This guide explains how ship-go manages SHIP connections from discovery through cleanup. For protocol specifications, see SHIP TS 1.0.1.
ship-go implements a comprehensive connection lifecycle with:
- Two-layer state management (API states + protocol states)
- Intelligent reconnection with exponential backoff
- Double connection prevention using SKI-based logic
- Resource management with configurable limits
- Graceful shutdown with timeout protection
These states are exposed to applications through HubReaderInterface:
const (
ConnectionStateNone = 0 // No connection exists
ConnectionStateQueued = 1 // Connection request queued
ConnectionStateInitiated = 2 // This device initiated connection
ConnectionStateReceivedPairingRequest = 3 // Remote device initiated
ConnectionStateInProgress = 4 // Handshake in progress
ConnectionStateTrusted = 5 // Trust established
ConnectionStatePin = 6 // PIN processing (unused)
ConnectionStateCompleted = 7 // Ready for data exchange
ConnectionStateRemoteDeniedTrust = 8 // Remote rejected pairing
ConnectionStateError = 9 // Connection failed
)stateDiagram-v2
[*] --> None
None --> Queued : RegisterRemoteService()
Queued --> Initiated : Connection attempt starts
Initiated --> ReceivedPairingRequest : Incoming connection
Initiated --> InProgress : Outgoing connection
ReceivedPairingRequest --> InProgress : User accepts
InProgress --> Trusted : Hello phase complete
Trusted --> Completed : Full handshake done
InProgress --> RemoteDeniedTrust : Remote rejects
InProgress --> Error : Handshake fails
Trusted --> Error : Protocol/Access fails
RemoteDeniedTrust --> None : Cleanup
Error --> Queued : Retry (if paired)
Error --> None : Give up (if unpaired)
Completed --> Error : Connection lost
Error --> Queued : Reconnection attempt
func (reader *MyHubReader) ServiceConnectionStateChanged(ski string, state api.ConnectionState) {
switch state {
case api.ConnectionStateQueued:
log.Info("Connection queued - waiting for slot")

◆ GIVEN INFORMATION:
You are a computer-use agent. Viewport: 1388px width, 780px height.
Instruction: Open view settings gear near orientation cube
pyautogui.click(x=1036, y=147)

◆ WORK TO DO:
1. Extract the stretch of the ship-go connection guide from "- Intelligent reconnection" through "PIN processing (unused)".
2. Rewrite the paragraph of the ship-go connection guide that begins "ship-go implements a comprehensive connection lifecycle" as one shorter sentence, keeping its main facts.
3. Proceed with the ship-go connection guide, picking up right after its last line.

◆ EXERCISE RESULTS:
1.
- Intelligent reconnection with exponential backoff
- Double connection prevention using SKI-based logic
- Resource management with configurable limits
- Graceful shutdown with timeout protection
These states are exposed to applications through HubReaderInterface:
const (
ConnectionStateNone = 0 // No connection exists
ConnectionStateQueued = 1 // Connection request queued
ConnectionStateInitiated = 2 // This device initiated connection
ConnectionStateReceivedPairingRequest = 3 // Remote device initiated
ConnectionStateInProgress = 4 // Handshake in progress
ConnectionStateTrusted = 5 // Trust established
ConnectionStatePin = 6 // PIN processing (unused)

2. ship-go's connection lifecycle combines two-layer state management (API and protocol states), reconnection with exponential backoff, SKI-based prevention of double connections, resource management with configurable limits, and graceful shutdown with timeout protection.

3.
case api.ConnectionStateInitiated:
log.Info("Connection initiated - starting handshake")
case api.ConnectionStateInProgress:
log.Info("Handshake in progress - negotiating trust")
case api.ConnectionStateCompleted:
log.Info("Connection ready - can exchange data")
reader.spine.StartDeviceCommunication(ski)
case api.ConnectionStateError:
log.Warning("Connection failed - will retry if paired")
case api.ConnectionStateRemoteDeniedTrust:
log.Warning("Remote device rejected our pairing request")
}
}ship-go uses intelligent backoff with randomized delays:
// Connection attempt delay ranges
var delayRanges = []delayRange{
{min: 0, max: 3}, // 1st attempt: 0-3 seconds
{min: 3, max: 10}, // 2nd attempt: 3-10 seconds
{min: 10, max: 20}, // 3rd+ attempts: 10-20 seconds
}Automatic Reconnection Occurs When:
- Device was previously paired and trusted
- Connection lost due to network issues
- Handshake completed successfully at least once
No Automatic Reconnection When:
- Device never successfully paired
- Remote explicitly denied trust
- Connection limit exceeded
- Hub is shutting down
// Monitor reconnection attempts
func (reader *MyHubReader) ServiceConnectionStateChanged(ski string, state api.ConnectionState) {
if state == api.ConnectionStateError {
// Check if this is a reconnection attempt
attempt := reader.getAttemptCount(ski)
log.Printf("Connection failed (attempt %d), will retry in %ds",
attempt, reader.getNextDelay(attempt))
}
}
// Disable reconnection for specific device
hub.UnregisterRemoteService(ski) // Removes from paired devices
// Re-enable reconnection
hub.RegisterRemoteService(ski, shipID) // Re-adds to paired devicesship-go deviates from SHIP specification for practical reasons:
SHIP Spec: Keep "most recent" connection (problematic in distributed systems)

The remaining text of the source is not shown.